### Consigne donnée 1
Résumez l'extrait sur l'année 2024 en deux phrases.
### Consigne donnée 2
Modifiez l'extrait sur l'année 2024 : reproduisez tout le passage depuis « Pour l’illustrer voici » jusqu'à « guerre du Levant. », en remplaçant « méandres » par « dédales ».

### Extrait choisi
»»
L’année 2024 déjà bien encombrée par une multitude de rendez-vous programmés, sociaux, politiques, électoraux, sportifs en France, en Europe et dans le monde, nous plonge dans une incertitude d’une ampleur rarement atteinte depuis la fin de la guerre froide, il y a plus de trente ans. Qui ne le dit, qui ne le voit ? Nul ne sait dans quel désordre elle se terminera.
Pour l’illustrer voici ci-après une plongée profonde dans les méandres confus de quatre sérieux débats du moment : la morosité ukrainienne, la dissuasion européenne, le réarmement stratégique de la France, les jeux de guerre du Levant.
Morosité ukrainienne.
L’avenir de la nouvelle Ukraine qui a émergé il y a deux ans reste bien incertain. On affecte aujourd’hui de découvrir la double réalité contradictoire du front de la guerre qui s’y déroule : une vaillante nation qui s’est cristallisée en se battant depuis février 2022 ; un pays qui a perdu 20% du territoire qui lui a été internationalement dévolu en 1991, après l’URSS. Kiev accuse les Occidentaux de l’avoir soutenue trop mollement puis lâchée en cours de route ; Moscou accuse Kiev d’avoir voulu domestiquer les Russes ethniques et les Ukrainiens russophones vivant en Ukraine et Washington d’avoir poussé à une confrontation armée. Cette guerre anachronique et fratricide a déjà fait au bout de deux ans près de 400.000 victimes de part et d’autre, autant que la guerre de Sécession américaine (1861-1865) qui mit quatre ans à se solder. Le front de guerre semble stabilisé pour quelque temps.
««
### Données recueillies
»»
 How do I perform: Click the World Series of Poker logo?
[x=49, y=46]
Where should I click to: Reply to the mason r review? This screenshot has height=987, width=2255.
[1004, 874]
««
### Résultat obtenu 1
L'année 2024, chargée de nombreux rendez-vous sociaux, politiques, électoraux et sportifs, plonge dans une incertitude rarement atteinte depuis la fin de la guerre froide, illustrée par quatre débats : la morosité ukrainienne, la dissuasion européenne, le réarmement stratégique de la France et les jeux de guerre du Levant. L'avenir de l'Ukraine reste incertain : cette nation, cristallisée en se battant depuis février 2022, a perdu 20 % de son territoire, et la guerre y a déjà fait près de 400 000 victimes en deux ans, sur un front qui semble stabilisé pour quelque temps.

### Résultat obtenu 2
Pour l’illustrer voici ci-après une plongée profonde dans les dédales confus de quatre sérieux débats du moment : la morosité ukrainienne, la dissuasion européenne, le réarmement stratégique de la France, les jeux de guerre du Levant.